Problem to solve =>
Starting with the line with "Given: Click the xunit search input field" and going on through the line with "(x=196, y=230)", write those lines out again with "GUI agent" renamed to "screen assistant" and nothing else changed.

Stored entries =>
************
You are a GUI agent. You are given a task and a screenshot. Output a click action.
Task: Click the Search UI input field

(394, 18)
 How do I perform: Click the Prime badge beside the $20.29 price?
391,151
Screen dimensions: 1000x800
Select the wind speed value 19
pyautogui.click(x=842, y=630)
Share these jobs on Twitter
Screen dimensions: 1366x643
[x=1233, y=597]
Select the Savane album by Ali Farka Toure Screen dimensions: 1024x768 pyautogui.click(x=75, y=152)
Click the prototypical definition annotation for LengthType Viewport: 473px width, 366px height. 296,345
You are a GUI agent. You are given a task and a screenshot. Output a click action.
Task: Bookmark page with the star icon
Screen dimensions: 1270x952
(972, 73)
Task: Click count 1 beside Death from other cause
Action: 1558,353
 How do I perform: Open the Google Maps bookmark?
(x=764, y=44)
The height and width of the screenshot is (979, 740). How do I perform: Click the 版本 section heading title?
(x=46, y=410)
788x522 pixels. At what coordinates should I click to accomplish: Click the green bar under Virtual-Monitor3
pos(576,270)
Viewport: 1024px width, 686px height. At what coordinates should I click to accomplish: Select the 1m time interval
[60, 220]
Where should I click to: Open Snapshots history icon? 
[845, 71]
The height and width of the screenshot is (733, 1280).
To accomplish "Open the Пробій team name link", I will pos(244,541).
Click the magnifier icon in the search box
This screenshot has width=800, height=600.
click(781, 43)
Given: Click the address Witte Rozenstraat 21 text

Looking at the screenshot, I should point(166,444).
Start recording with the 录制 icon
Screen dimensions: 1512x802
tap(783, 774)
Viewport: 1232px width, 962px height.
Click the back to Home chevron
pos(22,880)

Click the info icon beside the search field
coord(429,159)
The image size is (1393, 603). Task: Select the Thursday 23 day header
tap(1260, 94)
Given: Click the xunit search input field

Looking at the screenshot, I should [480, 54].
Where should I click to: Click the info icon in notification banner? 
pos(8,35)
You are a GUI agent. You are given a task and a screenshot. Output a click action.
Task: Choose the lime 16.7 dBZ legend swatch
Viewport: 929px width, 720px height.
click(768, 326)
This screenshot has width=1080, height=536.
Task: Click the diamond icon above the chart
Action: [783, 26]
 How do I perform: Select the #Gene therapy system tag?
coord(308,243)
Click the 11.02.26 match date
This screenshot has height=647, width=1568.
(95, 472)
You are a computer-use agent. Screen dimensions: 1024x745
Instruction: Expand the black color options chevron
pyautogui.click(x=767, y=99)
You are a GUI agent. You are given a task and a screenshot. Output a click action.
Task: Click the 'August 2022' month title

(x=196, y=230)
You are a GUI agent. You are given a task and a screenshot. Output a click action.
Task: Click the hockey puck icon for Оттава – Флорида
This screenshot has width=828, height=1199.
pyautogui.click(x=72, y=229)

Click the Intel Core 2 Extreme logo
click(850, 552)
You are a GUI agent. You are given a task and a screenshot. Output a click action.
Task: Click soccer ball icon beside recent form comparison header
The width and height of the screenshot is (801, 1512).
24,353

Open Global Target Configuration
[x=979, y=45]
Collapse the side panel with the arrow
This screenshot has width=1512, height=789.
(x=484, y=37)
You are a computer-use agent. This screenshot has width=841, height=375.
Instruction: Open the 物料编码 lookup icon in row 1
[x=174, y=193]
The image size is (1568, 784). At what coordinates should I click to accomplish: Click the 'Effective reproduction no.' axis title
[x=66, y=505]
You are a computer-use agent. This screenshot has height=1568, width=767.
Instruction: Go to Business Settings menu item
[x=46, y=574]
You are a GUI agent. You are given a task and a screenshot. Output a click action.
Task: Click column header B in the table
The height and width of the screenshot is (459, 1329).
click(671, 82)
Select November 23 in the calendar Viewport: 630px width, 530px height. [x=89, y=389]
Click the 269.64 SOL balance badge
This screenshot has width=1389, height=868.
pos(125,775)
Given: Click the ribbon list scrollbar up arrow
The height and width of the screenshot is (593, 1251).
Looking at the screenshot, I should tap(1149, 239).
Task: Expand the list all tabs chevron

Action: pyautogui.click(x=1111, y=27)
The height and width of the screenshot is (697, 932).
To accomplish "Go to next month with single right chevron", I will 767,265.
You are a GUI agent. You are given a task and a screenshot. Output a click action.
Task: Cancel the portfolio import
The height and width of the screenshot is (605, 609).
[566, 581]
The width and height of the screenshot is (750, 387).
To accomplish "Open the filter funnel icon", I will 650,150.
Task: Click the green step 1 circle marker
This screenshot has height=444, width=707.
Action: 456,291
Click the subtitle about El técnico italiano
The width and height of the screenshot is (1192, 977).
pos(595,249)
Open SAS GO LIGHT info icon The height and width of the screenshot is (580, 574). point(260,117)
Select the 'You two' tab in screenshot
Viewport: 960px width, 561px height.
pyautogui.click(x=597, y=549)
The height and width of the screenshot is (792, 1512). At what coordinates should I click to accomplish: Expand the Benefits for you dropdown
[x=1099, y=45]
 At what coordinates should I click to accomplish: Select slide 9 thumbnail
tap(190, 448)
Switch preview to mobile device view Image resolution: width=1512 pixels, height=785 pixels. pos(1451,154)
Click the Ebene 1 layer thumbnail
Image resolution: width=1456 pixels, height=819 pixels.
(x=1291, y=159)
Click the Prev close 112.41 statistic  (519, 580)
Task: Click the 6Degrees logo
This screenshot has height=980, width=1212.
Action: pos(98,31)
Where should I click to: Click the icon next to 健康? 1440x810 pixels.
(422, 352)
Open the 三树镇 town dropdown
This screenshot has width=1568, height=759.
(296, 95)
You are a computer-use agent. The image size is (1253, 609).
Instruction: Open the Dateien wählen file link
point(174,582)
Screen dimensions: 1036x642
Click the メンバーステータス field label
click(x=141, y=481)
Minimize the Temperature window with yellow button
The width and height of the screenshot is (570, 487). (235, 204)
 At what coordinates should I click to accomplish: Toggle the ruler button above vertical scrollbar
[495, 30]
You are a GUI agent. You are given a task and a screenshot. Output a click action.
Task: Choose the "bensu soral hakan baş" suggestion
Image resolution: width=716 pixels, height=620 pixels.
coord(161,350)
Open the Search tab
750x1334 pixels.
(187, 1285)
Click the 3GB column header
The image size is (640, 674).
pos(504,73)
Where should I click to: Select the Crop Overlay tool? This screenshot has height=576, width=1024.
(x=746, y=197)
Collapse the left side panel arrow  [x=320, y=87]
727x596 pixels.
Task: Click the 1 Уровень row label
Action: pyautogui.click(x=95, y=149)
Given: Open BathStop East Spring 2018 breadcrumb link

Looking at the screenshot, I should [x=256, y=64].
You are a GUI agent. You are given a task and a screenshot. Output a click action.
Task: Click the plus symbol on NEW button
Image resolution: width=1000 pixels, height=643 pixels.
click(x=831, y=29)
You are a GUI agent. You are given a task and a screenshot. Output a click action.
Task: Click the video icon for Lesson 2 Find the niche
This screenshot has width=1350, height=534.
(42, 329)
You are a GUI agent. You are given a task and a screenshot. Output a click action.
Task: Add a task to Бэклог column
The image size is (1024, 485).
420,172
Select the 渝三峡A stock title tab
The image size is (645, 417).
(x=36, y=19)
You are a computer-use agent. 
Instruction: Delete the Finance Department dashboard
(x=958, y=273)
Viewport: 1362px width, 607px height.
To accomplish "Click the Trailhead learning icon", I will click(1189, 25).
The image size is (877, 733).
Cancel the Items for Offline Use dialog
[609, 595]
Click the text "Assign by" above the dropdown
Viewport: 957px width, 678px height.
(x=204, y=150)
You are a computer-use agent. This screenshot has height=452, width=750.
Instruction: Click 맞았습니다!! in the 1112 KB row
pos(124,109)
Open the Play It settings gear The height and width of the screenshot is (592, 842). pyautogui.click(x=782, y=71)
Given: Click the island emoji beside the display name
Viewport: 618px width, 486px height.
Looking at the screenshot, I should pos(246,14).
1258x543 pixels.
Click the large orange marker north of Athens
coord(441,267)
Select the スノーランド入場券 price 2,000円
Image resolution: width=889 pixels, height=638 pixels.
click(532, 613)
************
Reply to the task =>
Given: Click the xunit search input field

Looking at the screenshot, I should [480, 54].
Where should I click to: Click the info icon in notification banner? 
pos(8,35)
You are a screen assistant. You are given a task and a screenshot. Output a click action.
Task: Choose the lime 16.7 dBZ legend swatch
Viewport: 929px width, 720px height.
click(768, 326)
This screenshot has width=1080, height=536.
Task: Click the diamond icon above the chart
Action: [783, 26]
 How do I perform: Select the #Gene therapy system tag?
coord(308,243)
Click the 11.02.26 match date
This screenshot has height=647, width=1568.
(95, 472)
You are a computer-use agent. Screen dimensions: 1024x745
Instruction: Expand the black color options chevron
pyautogui.click(x=767, y=99)
You are a screen assistant. You are given a task and a screenshot. Output a click action.
Task: Click the 'August 2022' month title

(x=196, y=230)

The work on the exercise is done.